Um importante líder da comunidade, Jafar Mahdawi, que organizou o encontro, declarou que o governo anterior, comandado pelo presidente Ashraf Ghani, foi o momento "mais sombrio" da história do Afeganistão.

"O Afeganistão não era independente e as embaixadas (estrangeiras) decidiam tudo em questões de governo", declarou.

"Graças a Deus, este período sombrio acabou", completou.

Mahdawi afirmou ainda que desde que o Talibã retornou ao poder, em meados de agosto, os dirigentes do movimento acabaram com a guerra, a corrupção e a insegurança.

O líder hazara, no entanto, pediu aos talibãs que formem um governo mais representativo e a reabertura dos centros de ensino para as mulheres.

"Nas próximas semanas esperamos a formação de um governo representativo composto por dirigentes do conjunto da sociedade", afirmou Jafar Mahdawi.

O atual Executivo, apresentado como uma equipe de transição pelos talibãs, é integrado apenas por homens, a maioria da etnia pashtun.

Durante o encontro, o porta-voz do governo talibã, Zabihullah Mujahid, declarou que a reconstrução do país é a prioridade do governo.

"Nossa jihad contra os invasores estrangeiros terminou e agora vamos começar a luta para reconstruir o país", disse.

Os hazaras, que representam entre 10% e 20% dos 38 milhões de afegãos, foram perseguidos durante séculos neste país de maioria sunita. Nas últimas décadas foram alvos dos talibãs e dos extremistas do grupo Estado Islâmico, que os consideram hereges.

Em 1998 na cidade afegã de Mazar-i-Sharif, os islamitas executaram um massacre no qual, segundo a ONG Human Rights Watch, pelo menos 2.000 civis, em sua maioria hazaras, foram assassinados.

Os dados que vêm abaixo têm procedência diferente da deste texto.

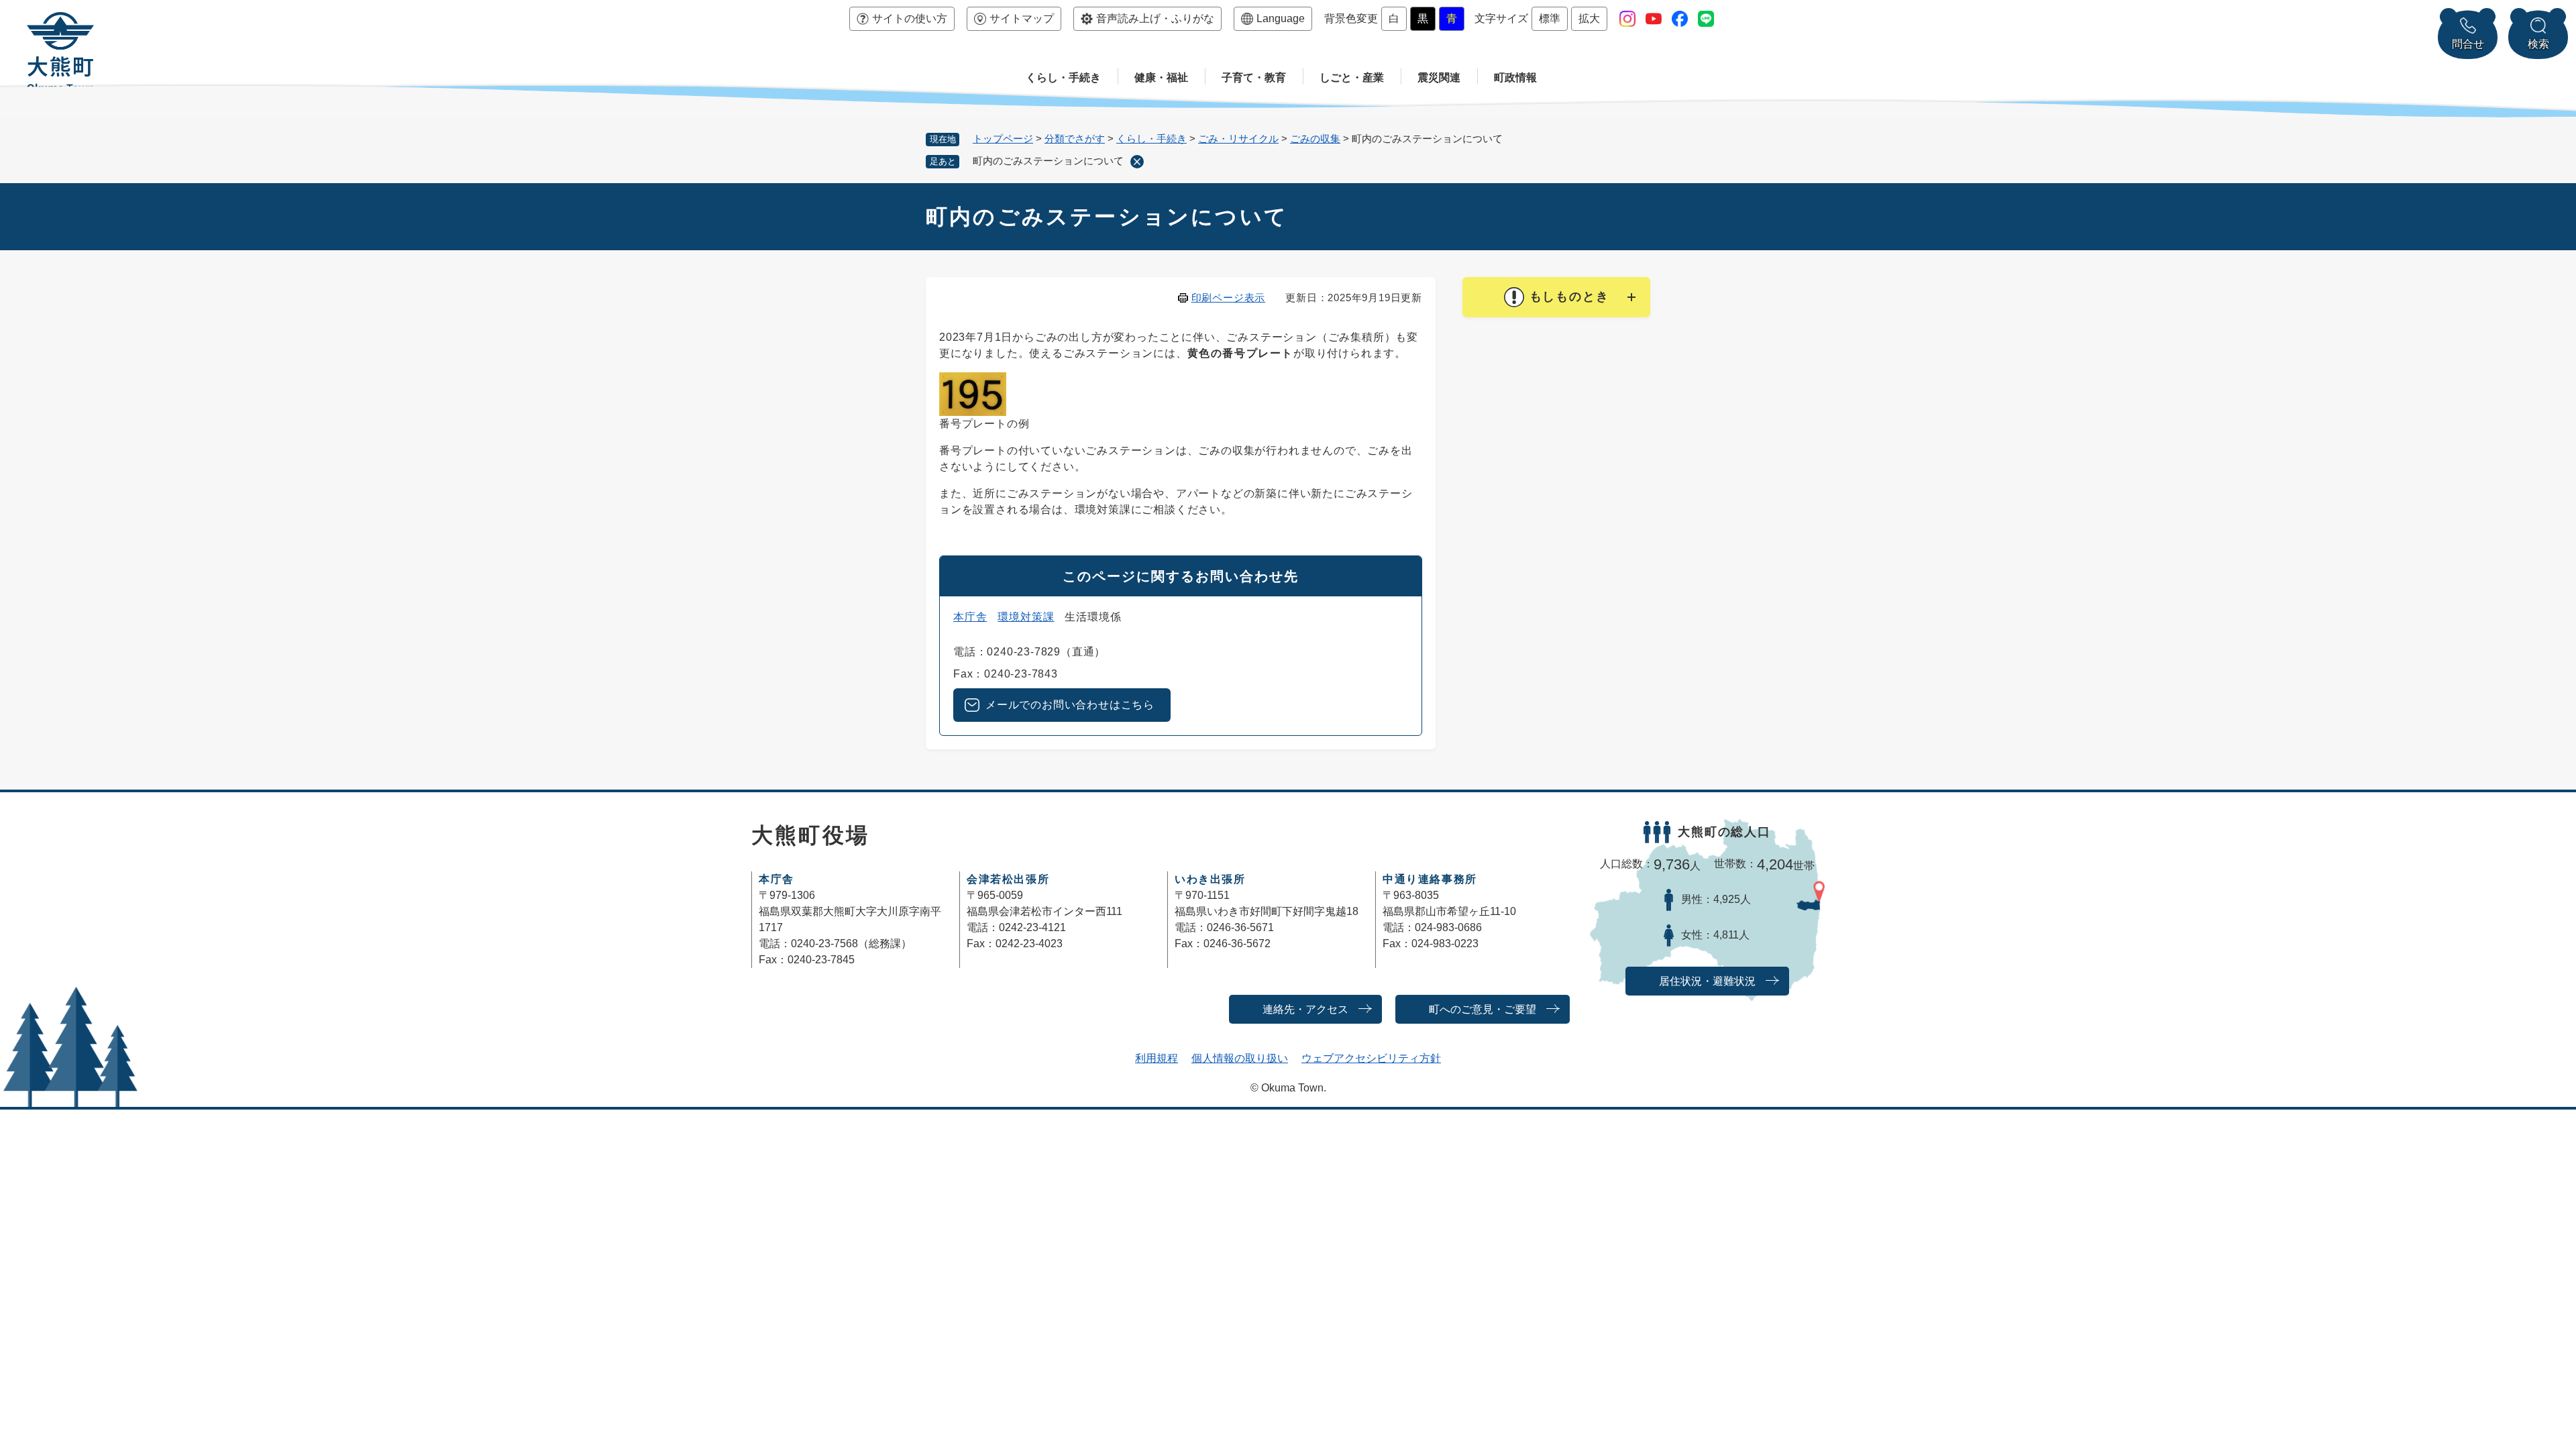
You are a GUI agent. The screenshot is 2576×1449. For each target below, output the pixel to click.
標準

Há algumas semanas, dois ataques foram cometidos em Cabul em um bairro habitado majoritariamente por hazaras. Um deles foi reivindicado pelo Estado Islâmico.

Em Bamiyan, cidade afegã de maioria xiita, uma estátua de um líder hazara foi decapitada em agosto, após a chegada dos talibãs ao poder. O ataque não foi reivindicado por nenhum grupo.